» **The records**
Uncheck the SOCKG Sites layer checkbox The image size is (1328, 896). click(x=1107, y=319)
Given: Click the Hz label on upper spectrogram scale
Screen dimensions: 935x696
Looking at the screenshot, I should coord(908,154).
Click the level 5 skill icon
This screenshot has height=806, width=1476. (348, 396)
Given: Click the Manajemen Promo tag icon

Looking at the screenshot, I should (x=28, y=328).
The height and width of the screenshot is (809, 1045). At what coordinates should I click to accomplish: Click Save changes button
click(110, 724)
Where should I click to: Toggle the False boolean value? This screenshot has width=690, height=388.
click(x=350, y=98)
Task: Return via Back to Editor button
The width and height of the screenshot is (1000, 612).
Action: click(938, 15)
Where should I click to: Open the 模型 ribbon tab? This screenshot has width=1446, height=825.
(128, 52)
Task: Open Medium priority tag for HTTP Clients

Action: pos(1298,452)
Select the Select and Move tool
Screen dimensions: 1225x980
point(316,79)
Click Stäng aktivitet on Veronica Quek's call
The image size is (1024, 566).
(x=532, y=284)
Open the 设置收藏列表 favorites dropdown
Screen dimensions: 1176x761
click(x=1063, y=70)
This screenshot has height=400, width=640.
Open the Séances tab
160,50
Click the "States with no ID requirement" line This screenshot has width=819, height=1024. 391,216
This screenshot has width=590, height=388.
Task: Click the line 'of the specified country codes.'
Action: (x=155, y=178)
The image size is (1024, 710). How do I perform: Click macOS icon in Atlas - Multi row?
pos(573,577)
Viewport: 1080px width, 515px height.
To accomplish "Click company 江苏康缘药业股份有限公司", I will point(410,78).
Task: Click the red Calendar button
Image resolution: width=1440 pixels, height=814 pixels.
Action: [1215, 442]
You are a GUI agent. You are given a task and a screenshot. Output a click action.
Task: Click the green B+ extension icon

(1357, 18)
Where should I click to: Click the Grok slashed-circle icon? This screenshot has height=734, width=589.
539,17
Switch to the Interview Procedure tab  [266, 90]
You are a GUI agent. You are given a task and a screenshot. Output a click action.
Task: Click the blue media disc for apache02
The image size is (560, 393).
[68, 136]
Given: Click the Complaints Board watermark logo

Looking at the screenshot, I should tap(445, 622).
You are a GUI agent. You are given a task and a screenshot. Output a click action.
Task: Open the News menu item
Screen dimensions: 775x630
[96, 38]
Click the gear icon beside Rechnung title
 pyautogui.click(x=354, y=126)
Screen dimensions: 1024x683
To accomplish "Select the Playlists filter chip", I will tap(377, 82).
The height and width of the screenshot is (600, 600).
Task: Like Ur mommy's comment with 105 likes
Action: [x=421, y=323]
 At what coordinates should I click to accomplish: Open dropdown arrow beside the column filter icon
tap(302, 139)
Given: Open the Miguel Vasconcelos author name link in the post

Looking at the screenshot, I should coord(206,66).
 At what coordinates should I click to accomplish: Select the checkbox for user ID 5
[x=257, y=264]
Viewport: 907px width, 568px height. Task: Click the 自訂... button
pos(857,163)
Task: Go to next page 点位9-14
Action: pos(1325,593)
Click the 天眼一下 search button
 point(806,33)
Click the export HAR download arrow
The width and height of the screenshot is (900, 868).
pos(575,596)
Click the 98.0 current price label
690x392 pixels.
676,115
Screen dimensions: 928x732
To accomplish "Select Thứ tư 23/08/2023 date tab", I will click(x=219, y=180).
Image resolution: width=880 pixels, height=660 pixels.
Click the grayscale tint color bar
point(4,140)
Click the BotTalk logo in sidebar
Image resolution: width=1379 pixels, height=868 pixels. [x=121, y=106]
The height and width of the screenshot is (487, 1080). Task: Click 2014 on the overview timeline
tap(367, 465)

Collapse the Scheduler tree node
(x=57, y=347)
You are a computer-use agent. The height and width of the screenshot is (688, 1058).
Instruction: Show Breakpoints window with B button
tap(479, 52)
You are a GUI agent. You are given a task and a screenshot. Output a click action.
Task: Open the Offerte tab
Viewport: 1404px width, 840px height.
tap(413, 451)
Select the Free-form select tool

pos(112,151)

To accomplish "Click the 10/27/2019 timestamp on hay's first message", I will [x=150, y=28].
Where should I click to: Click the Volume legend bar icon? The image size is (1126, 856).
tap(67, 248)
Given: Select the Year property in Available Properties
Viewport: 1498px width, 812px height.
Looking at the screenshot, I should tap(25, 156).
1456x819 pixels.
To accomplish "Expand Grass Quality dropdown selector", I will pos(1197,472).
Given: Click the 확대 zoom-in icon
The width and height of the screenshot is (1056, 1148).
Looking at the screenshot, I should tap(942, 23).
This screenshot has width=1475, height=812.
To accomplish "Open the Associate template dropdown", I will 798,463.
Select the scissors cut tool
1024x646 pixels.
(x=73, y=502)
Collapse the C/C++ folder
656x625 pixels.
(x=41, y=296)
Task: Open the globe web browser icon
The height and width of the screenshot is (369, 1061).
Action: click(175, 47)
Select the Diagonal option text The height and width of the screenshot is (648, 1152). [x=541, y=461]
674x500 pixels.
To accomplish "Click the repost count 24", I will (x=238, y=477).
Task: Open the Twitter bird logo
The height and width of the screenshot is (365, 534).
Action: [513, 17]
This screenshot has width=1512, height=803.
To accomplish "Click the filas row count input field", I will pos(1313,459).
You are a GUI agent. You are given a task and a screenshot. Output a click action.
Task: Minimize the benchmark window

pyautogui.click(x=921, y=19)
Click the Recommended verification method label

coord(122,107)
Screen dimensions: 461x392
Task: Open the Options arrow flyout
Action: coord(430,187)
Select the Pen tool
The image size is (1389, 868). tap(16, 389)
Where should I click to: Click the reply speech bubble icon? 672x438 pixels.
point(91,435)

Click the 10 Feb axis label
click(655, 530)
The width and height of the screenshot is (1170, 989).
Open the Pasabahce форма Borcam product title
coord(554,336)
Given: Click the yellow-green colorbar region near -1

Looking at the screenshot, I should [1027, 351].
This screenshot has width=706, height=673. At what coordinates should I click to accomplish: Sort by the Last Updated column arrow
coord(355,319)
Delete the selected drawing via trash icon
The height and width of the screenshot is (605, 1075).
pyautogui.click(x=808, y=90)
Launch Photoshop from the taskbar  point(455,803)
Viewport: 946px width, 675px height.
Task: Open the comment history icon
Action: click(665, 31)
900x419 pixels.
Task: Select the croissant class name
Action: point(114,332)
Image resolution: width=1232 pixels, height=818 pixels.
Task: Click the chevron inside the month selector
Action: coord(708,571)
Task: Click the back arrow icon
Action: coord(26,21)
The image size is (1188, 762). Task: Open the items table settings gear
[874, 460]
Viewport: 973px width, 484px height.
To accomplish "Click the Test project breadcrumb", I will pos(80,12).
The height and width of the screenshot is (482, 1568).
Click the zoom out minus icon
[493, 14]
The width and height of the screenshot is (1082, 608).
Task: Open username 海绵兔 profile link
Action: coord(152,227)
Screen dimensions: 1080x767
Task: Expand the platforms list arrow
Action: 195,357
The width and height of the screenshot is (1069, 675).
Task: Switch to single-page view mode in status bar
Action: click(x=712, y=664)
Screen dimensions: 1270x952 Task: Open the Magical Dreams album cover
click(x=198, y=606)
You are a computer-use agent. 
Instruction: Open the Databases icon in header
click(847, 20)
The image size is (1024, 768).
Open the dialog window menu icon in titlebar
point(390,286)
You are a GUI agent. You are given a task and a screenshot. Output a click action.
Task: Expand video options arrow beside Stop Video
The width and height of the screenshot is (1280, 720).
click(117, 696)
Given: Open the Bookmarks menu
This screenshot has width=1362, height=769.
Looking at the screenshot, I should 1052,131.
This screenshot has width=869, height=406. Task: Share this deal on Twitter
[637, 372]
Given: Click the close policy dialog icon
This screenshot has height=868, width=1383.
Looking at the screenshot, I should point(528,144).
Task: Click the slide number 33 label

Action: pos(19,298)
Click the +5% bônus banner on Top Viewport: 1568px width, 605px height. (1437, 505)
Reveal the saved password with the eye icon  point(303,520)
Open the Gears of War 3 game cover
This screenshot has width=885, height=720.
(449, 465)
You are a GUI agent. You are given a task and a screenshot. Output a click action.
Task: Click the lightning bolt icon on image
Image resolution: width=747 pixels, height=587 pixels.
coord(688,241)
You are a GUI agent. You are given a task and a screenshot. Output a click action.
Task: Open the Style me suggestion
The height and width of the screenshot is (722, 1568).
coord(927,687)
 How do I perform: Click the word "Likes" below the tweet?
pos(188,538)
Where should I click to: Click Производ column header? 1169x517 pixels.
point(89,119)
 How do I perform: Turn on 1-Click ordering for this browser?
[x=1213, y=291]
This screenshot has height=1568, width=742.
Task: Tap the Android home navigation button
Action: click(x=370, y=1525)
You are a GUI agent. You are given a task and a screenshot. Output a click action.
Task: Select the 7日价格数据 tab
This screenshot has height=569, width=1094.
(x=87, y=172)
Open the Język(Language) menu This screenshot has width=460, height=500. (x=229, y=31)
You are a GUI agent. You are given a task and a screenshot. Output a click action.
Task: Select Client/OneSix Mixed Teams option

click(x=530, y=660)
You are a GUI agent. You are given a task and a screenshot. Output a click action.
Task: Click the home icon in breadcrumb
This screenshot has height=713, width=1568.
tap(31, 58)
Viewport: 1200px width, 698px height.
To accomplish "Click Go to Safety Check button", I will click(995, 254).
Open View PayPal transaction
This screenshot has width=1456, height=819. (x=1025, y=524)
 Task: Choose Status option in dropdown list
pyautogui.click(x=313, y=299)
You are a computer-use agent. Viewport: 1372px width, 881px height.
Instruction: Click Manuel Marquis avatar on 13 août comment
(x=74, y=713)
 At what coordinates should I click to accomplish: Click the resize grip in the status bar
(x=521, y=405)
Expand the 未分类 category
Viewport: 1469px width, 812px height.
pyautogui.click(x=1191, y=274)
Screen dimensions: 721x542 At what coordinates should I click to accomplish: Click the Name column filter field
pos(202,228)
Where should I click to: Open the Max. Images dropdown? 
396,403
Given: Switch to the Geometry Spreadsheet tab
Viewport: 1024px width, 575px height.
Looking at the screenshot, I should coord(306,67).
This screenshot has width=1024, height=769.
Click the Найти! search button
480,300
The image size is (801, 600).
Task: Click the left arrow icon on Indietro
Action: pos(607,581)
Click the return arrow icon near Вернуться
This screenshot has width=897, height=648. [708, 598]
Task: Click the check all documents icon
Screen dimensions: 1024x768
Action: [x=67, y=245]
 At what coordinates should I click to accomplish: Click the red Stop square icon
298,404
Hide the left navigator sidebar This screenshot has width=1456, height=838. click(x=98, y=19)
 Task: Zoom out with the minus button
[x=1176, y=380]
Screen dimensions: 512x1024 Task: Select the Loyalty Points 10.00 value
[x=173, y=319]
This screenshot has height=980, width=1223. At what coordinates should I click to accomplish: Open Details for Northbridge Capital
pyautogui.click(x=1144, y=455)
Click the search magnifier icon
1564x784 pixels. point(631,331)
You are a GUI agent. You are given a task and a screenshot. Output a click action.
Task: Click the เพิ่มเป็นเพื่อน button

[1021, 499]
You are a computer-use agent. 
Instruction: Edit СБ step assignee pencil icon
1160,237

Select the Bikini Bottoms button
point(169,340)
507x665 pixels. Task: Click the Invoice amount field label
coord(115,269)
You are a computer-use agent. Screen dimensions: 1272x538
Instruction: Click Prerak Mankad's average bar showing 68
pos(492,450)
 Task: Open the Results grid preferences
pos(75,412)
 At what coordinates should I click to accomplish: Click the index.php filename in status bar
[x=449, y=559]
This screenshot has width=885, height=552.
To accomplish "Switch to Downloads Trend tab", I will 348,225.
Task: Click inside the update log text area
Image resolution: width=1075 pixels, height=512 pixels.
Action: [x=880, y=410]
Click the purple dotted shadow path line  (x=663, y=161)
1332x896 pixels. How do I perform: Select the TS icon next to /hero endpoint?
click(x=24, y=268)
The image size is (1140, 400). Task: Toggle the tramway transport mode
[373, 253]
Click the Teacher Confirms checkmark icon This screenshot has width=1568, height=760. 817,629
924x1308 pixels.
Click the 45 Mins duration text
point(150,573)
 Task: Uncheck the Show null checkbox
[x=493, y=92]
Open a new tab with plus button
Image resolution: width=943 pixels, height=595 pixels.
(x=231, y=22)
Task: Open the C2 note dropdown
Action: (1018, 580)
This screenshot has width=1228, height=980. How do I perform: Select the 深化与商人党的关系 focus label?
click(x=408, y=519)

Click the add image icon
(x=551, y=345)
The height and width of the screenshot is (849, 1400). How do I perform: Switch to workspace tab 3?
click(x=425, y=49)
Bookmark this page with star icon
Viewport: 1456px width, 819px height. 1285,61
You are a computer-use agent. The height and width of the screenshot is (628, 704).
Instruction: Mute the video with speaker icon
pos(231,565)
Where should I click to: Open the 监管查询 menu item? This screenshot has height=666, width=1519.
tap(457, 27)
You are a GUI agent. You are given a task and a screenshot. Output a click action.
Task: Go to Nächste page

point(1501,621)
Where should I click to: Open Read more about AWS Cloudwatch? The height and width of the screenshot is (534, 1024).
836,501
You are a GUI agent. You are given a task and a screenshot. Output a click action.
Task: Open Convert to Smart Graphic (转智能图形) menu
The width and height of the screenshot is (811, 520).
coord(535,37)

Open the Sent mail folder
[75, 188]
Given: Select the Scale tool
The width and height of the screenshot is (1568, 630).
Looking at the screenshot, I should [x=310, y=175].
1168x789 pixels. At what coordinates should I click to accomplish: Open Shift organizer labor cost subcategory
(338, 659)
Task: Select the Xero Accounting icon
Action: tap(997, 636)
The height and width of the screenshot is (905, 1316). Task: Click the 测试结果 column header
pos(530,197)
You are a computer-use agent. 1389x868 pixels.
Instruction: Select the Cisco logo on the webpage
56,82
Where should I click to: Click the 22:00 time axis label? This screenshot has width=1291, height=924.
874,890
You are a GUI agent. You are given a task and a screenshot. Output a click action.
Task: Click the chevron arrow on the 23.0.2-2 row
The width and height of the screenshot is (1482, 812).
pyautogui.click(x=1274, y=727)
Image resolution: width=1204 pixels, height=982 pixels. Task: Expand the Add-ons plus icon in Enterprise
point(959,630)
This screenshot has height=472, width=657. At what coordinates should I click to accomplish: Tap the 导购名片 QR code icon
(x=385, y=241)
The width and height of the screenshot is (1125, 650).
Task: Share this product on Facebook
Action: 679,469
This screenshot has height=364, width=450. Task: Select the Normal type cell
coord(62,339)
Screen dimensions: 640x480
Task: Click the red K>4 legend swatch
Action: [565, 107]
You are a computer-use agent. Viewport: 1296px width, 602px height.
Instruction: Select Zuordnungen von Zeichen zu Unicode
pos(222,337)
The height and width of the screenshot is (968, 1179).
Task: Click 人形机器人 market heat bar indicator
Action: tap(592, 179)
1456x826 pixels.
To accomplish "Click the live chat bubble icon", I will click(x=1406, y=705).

» **Aim of the task**
Extract the material above verbatim, from its first line through the line that contains "Action: click(938, 15)", including both of those lines.

» **Result**
Uncheck the SOCKG Sites layer checkbox The image size is (1328, 896). click(x=1107, y=319)
Given: Click the Hz label on upper spectrogram scale
Screen dimensions: 935x696
Looking at the screenshot, I should coord(908,154).
Click the level 5 skill icon
This screenshot has height=806, width=1476. (348, 396)
Given: Click the Manajemen Promo tag icon

Looking at the screenshot, I should (x=28, y=328).
The height and width of the screenshot is (809, 1045). At what coordinates should I click to accomplish: Click Save changes button
click(110, 724)
Where should I click to: Toggle the False boolean value? This screenshot has width=690, height=388.
click(x=350, y=98)
Task: Return via Back to Editor button
The width and height of the screenshot is (1000, 612).
Action: click(938, 15)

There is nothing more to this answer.